Clarke listed 10 steps for businesses to follow:

* Establish automatic monitoring of compliance and auditing capabilities of networks. "Every day you can see if you're secure," he said.

* Acquire a patch-management system and service. Noting that 50 or 60 patches are issued each week by software providers, Clarke called patching "the No. 1 headache of CIOs."

* Set up an identity-access-management system, preferably a two-factor password-ID system. "Almost any password can be broken" by programs easily available on the Internet, he noted.

* Data should be encrypted in sensitive areas. He said proposed California legislation calls for many IT organizations to encrypt data.

* Participate in an early-warning system, preferably with an organization with a set of detect sensors.

* Establish rigorous security-oriented service-level agreements with ISPs.

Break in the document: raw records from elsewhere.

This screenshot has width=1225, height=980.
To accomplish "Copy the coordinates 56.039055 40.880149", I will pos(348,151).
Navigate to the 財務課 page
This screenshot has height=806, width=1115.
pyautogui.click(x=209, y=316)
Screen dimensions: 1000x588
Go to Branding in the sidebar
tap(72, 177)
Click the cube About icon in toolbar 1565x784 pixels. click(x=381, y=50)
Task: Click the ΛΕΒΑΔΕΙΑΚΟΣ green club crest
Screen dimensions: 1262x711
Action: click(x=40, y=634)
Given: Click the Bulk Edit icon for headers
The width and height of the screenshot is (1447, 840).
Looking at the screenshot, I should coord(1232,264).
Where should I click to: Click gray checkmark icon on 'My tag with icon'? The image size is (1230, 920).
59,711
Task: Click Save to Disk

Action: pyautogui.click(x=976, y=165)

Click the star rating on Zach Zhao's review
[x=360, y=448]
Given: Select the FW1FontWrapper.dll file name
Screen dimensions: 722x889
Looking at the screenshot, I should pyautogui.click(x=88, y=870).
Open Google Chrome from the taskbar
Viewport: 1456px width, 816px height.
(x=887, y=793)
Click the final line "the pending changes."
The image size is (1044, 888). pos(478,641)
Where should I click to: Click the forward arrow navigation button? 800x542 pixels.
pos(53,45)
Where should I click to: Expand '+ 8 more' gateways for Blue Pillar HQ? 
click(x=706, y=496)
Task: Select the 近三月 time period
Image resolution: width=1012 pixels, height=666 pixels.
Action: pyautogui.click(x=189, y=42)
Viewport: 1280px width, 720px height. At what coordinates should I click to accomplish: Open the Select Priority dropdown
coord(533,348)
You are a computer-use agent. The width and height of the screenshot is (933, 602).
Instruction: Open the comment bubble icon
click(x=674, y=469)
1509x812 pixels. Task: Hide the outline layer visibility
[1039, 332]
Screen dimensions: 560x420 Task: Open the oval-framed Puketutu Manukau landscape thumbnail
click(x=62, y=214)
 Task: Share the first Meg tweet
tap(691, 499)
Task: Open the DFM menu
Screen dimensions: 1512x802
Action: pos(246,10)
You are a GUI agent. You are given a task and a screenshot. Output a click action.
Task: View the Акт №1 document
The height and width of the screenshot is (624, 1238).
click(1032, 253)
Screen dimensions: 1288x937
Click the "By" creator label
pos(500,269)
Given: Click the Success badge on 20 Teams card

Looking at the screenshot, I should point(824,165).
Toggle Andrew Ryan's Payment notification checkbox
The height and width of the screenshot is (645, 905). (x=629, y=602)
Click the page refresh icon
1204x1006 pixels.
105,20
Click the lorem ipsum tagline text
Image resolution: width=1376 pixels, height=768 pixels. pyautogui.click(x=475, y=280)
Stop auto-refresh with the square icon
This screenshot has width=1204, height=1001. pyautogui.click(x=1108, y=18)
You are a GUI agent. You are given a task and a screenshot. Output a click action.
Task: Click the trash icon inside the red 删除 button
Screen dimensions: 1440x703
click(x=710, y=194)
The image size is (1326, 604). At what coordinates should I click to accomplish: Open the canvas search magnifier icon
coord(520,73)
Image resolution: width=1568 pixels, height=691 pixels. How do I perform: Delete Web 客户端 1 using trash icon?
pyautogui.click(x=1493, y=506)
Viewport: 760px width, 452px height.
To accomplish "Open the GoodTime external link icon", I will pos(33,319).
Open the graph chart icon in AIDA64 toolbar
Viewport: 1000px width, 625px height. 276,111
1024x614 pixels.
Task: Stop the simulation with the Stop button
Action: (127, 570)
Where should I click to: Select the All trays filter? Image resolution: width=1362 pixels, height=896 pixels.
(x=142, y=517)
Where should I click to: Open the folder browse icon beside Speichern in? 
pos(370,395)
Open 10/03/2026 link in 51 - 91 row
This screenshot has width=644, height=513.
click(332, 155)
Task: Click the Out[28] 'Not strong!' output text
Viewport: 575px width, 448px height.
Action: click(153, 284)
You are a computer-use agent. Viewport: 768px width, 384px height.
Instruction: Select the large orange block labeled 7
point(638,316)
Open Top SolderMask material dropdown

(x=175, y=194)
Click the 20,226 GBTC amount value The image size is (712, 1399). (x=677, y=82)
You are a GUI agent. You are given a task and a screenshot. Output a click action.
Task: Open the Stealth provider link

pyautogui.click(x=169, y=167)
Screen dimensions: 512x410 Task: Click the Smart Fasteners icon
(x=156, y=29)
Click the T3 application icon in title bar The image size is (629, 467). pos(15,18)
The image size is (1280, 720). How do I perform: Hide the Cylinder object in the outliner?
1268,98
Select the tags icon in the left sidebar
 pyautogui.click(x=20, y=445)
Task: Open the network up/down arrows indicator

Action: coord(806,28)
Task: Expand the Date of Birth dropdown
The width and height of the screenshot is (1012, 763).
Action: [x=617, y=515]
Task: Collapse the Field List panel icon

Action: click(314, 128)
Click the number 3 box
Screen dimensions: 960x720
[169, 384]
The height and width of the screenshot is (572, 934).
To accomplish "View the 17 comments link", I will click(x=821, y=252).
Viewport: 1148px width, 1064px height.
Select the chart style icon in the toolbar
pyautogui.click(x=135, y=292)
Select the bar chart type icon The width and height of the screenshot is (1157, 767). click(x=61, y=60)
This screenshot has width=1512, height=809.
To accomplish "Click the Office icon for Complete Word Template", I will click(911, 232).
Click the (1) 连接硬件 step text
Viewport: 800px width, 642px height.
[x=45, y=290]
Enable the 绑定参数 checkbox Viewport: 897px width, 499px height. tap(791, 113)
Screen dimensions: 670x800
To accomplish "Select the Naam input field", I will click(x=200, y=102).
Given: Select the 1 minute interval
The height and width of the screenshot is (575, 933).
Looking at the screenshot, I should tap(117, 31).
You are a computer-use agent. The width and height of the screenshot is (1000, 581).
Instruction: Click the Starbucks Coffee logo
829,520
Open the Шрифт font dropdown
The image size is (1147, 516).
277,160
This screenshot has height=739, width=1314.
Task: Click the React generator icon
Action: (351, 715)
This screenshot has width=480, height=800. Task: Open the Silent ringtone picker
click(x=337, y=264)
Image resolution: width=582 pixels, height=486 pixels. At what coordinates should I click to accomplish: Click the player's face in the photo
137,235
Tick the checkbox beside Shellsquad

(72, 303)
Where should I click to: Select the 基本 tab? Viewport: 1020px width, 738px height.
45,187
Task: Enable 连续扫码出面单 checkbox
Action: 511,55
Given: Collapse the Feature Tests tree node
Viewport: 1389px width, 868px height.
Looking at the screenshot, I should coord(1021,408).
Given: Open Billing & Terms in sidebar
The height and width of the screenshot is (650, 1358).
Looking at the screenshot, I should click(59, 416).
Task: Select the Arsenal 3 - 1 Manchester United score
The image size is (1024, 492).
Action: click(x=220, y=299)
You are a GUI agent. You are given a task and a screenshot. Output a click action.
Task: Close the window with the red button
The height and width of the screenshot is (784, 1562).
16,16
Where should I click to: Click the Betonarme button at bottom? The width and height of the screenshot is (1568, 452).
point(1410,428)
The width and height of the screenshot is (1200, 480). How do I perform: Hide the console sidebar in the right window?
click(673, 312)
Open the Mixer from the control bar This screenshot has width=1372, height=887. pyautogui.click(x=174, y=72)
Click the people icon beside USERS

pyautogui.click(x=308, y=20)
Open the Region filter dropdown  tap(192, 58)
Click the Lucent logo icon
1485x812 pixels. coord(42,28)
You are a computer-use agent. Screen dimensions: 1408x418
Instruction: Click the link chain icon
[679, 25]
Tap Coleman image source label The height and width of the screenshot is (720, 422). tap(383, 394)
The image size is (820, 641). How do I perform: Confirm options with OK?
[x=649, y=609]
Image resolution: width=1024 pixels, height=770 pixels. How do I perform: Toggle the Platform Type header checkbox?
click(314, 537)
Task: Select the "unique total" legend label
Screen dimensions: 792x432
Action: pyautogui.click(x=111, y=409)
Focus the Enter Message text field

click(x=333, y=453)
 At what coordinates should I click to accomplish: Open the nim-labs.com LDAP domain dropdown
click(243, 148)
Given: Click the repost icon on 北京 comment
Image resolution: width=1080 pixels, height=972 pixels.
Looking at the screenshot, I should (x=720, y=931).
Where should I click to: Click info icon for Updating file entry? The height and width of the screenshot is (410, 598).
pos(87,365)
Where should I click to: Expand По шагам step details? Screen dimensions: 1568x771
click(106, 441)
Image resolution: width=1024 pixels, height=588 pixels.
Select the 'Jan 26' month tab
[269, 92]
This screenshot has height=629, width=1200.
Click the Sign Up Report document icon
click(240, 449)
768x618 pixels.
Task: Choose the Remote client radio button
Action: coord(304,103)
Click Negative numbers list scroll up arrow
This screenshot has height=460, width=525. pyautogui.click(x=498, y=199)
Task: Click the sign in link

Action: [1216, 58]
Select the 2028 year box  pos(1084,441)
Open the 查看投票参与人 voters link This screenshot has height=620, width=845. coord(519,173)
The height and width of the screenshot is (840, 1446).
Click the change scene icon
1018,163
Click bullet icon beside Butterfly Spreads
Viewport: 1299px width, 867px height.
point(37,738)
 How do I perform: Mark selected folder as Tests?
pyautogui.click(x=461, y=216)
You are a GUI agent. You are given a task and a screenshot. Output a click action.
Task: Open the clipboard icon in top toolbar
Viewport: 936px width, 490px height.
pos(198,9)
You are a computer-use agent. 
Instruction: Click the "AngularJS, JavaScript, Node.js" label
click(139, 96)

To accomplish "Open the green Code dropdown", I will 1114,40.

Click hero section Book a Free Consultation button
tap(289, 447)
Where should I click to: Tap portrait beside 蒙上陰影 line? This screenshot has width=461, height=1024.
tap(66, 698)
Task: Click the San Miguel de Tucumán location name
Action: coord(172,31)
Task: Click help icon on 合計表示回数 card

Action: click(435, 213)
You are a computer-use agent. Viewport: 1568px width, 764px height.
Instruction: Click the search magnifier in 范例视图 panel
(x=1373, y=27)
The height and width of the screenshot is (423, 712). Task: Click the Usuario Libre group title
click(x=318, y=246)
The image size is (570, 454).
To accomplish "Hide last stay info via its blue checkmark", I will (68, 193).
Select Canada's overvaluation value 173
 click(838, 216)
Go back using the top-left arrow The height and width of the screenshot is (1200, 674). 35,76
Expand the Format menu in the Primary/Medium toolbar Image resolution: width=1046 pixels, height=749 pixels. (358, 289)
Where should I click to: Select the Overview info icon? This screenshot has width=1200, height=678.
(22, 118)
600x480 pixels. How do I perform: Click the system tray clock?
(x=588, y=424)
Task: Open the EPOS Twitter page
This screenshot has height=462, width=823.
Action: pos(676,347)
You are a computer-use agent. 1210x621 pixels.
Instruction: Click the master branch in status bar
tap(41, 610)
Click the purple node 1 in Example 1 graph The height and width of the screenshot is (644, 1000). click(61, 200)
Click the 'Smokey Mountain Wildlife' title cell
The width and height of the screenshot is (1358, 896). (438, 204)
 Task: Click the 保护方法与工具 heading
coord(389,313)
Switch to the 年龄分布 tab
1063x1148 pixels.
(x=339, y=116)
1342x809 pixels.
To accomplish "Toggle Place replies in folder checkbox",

Clarke indicated that the FCC is considering making this provision mandatory for certain IT users.

* Institute an IT security-awareness program, a sort of catch-all program that would educate staff on widespread security aspects of their networks.

* All software--not just products from Microsoft--should be systematically tested. Clarke noted that buffer-overflow problems have been cited for years but little has been done to correct the problem. He said there is a need for "software products that test software."

* Secure the physical part the IT organization to make sure that intruders can't just walk in and violate security.

* Address "the road-warrior problem," as illustrated by network users logging in from remote locations who unknowingly have infected software, typically on laptops.